Reconnecting with our communities key to health of newspaper industry

Published 12:00 am Wednesday, March 4, 2009

The weekend brought yet another obituary for one of America’s major newspapers.

This time it was the Rocky Mountain News but nationally, at least a dozen other metropolitan newspapers are threatened with collapse as advertising revenue shrinks and debts mount. The Hearst Corp. announced last week that it would sell or close the San Francisco Chronicle, the city’s only daily newspaper, and has also put the Seattle Post-Intelligencer up for sale.

In December, the Tribune Co., owner of the Los Angeles Times and the Chicago Tribune, filed for Chapter 11 bankruptcy protection. Last week, Philadelphia Newspapers, owner of the Philadelphia Inquirer, also filed for bankruptcy. The two Detroit newspapers, the Detroit News and Detroit Free Press, cut their home delivery in December to three days a week and cut deep into staff in an effort to stay afloat.

While there have been some casualties in smaller markets, such as the River Parishes, by-and-large the victims have been larger papers — metros, to use industry jargon.

So, how is it that newspapers can survive in this high-tech world? First, if I had the absolute answer to that question I’d be living someplace where neither the mountains nor the beach were very far away and there wouldn’t be a bill-paying session at the supper table every couple of weeks.

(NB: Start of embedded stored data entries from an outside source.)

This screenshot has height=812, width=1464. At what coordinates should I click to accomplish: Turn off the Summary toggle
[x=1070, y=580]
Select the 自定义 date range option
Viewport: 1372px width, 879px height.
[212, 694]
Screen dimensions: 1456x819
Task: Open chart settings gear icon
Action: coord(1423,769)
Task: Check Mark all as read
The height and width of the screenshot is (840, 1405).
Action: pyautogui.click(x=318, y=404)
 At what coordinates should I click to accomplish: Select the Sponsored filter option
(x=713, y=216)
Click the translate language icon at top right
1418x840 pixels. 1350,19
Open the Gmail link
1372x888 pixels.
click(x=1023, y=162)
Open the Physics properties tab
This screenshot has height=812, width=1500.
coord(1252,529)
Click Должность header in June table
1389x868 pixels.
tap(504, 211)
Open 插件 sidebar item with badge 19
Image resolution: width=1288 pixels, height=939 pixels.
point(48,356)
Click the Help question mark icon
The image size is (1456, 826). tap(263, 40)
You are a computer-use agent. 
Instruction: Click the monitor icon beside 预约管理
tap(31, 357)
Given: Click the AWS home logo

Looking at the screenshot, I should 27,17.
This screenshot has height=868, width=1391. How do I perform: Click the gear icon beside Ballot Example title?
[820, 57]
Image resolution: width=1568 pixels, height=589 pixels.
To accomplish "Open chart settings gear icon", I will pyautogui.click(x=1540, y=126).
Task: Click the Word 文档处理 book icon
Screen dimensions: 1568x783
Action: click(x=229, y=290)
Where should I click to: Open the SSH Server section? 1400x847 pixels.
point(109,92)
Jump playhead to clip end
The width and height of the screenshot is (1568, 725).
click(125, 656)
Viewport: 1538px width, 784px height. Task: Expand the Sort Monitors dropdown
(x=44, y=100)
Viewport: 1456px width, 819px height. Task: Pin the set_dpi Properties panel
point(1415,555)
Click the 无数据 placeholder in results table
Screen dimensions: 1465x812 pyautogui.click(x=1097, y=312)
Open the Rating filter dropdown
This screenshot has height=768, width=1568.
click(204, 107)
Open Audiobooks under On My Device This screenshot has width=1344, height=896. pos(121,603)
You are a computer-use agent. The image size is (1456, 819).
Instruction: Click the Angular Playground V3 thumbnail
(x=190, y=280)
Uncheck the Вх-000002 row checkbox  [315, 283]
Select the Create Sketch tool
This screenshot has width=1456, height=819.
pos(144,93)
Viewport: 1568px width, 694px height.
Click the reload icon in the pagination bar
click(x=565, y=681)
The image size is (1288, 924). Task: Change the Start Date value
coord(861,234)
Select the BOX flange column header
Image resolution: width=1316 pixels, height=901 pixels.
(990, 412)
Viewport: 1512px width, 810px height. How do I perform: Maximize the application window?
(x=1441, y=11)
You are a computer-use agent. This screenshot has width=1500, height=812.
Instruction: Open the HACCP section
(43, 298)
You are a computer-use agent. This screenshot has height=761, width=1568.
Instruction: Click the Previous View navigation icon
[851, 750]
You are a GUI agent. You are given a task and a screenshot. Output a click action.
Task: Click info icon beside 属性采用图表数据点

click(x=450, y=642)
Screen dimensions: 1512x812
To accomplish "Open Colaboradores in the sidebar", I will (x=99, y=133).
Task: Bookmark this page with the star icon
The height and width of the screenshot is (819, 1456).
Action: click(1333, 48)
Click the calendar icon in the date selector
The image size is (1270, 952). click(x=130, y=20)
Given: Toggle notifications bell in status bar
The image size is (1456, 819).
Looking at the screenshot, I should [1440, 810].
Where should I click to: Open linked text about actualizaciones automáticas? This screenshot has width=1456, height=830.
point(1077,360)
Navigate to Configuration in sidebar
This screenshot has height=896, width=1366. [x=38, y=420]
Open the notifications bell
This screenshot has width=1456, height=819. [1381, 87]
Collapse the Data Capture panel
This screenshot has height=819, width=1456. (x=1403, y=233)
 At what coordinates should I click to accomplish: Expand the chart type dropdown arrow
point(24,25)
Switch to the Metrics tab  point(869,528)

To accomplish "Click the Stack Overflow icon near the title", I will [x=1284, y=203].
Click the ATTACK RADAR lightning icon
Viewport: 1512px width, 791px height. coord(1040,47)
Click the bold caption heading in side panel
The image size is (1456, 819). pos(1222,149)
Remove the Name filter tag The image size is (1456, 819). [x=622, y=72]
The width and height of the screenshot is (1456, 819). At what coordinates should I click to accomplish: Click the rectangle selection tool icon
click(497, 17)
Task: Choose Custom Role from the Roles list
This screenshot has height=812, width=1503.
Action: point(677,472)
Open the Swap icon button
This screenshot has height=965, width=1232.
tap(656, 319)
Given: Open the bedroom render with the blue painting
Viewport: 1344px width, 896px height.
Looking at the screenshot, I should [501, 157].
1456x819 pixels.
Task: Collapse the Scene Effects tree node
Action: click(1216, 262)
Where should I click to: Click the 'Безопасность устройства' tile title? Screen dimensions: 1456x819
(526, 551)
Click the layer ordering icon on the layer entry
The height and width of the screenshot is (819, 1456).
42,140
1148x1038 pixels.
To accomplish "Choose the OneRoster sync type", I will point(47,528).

But there is an answer and, as the staff at L’Observateur can tell you, I believe it lies in what I call the six most important letters in the world … LNLFLA.

What does it mean? Local names, local faces and local activities, and those three things should be the bread and butter for every newspaper in the country. Even the metros have tried it and many of us see it every day in the zoned edition of the New Orleans daily, which drops a couple of “local” stories on a “local” section front and packages it with the rest of the product for distribution.

But what I’m talking about is to be serious about the approach. Instead of a couple of stories out of a couple of hundred being tied to a specific area, I’m talking about a local newspaper that strives to be the source of local news and information for its readers and advertisers.

I can tell you that’s what we’re working toward becoming here at your newspaper, and it’s what we should be. Having spent two days a week in LaPlace since mid-December, one of the things that became a concern to me was the lack of telephone calls we were getting … the lack of visitors we were receiving and an apparent lack of communications with the outside world.

We’ve been working to change that and will continue to do so. We want you to need L’Observateur as a part of your life and for us to effectively do that, we need to go beyond meeting your basic needs for news and information.

We want to hear from you. We’ll take “no news is good news” if you don’t contact us, but when we fall short of your expectations we want you to let us know. That’s the only way we can improve and become a newspaper that you consider necessary … and in a small market, a newspaper that’s necessary can partner with its neighbors and friends and survive tough economic times.